• WHAT TO DO:
Emit only the lines from the line containing "Task: Open the WX weather icon" through the last line of the entries, unchanged.

• EXERCISE DATA:

■ ■ ■ ■ ■

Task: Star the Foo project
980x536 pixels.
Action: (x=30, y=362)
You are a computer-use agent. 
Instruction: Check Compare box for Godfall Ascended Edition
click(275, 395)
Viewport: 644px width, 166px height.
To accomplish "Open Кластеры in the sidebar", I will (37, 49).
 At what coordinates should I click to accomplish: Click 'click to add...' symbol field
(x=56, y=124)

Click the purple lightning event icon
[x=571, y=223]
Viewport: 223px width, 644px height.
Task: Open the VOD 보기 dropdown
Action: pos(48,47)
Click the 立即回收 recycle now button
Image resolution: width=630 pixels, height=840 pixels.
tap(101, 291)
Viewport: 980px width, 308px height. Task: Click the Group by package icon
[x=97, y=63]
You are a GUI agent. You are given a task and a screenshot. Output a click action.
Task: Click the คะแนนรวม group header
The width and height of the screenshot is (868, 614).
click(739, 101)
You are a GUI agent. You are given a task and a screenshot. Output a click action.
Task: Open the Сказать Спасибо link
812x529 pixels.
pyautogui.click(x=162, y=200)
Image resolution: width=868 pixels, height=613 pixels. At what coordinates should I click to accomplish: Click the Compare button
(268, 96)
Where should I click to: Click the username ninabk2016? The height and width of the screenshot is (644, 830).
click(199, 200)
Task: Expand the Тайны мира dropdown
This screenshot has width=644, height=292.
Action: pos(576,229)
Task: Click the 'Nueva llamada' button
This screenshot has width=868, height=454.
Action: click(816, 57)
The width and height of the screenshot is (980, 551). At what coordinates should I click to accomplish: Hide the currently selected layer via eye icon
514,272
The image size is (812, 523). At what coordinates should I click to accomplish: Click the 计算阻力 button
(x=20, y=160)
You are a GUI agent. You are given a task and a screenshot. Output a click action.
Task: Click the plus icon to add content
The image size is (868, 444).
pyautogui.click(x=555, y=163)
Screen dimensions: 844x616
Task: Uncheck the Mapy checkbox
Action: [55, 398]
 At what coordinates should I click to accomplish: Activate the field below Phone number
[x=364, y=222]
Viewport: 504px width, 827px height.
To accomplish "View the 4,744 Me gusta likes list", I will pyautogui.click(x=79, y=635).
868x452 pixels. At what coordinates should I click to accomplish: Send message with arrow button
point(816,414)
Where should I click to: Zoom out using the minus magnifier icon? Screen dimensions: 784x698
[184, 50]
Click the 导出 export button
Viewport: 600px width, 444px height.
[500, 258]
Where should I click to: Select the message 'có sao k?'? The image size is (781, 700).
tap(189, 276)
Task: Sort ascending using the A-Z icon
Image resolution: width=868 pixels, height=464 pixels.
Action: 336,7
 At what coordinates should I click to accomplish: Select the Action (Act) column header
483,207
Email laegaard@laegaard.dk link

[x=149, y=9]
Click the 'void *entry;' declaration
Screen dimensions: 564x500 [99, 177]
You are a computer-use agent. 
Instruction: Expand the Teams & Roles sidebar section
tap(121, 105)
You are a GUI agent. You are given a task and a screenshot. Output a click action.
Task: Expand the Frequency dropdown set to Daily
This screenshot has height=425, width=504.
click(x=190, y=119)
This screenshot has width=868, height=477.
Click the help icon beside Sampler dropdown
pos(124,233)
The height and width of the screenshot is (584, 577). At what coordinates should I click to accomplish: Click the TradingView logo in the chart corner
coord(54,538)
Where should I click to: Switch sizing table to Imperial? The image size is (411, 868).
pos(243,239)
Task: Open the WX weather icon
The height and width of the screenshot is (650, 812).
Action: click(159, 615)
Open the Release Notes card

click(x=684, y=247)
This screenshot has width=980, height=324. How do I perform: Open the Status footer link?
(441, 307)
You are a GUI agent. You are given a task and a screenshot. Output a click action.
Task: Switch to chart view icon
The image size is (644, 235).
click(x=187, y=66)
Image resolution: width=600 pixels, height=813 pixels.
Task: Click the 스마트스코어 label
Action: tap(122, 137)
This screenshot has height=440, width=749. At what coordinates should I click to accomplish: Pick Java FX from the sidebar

■ ■ ■ ■ ■

• PROBLEM SOLUTION:
Task: Open the WX weather icon
The height and width of the screenshot is (650, 812).
Action: click(159, 615)
Open the Release Notes card

click(x=684, y=247)
This screenshot has width=980, height=324. How do I perform: Open the Status footer link?
(441, 307)
You are a GUI agent. You are given a task and a screenshot. Output a click action.
Task: Switch to chart view icon
The image size is (644, 235).
click(x=187, y=66)
Image resolution: width=600 pixels, height=813 pixels.
Task: Click the 스마트스코어 label
Action: tap(122, 137)
This screenshot has height=440, width=749. At what coordinates should I click to accomplish: Pick Java FX from the sidebar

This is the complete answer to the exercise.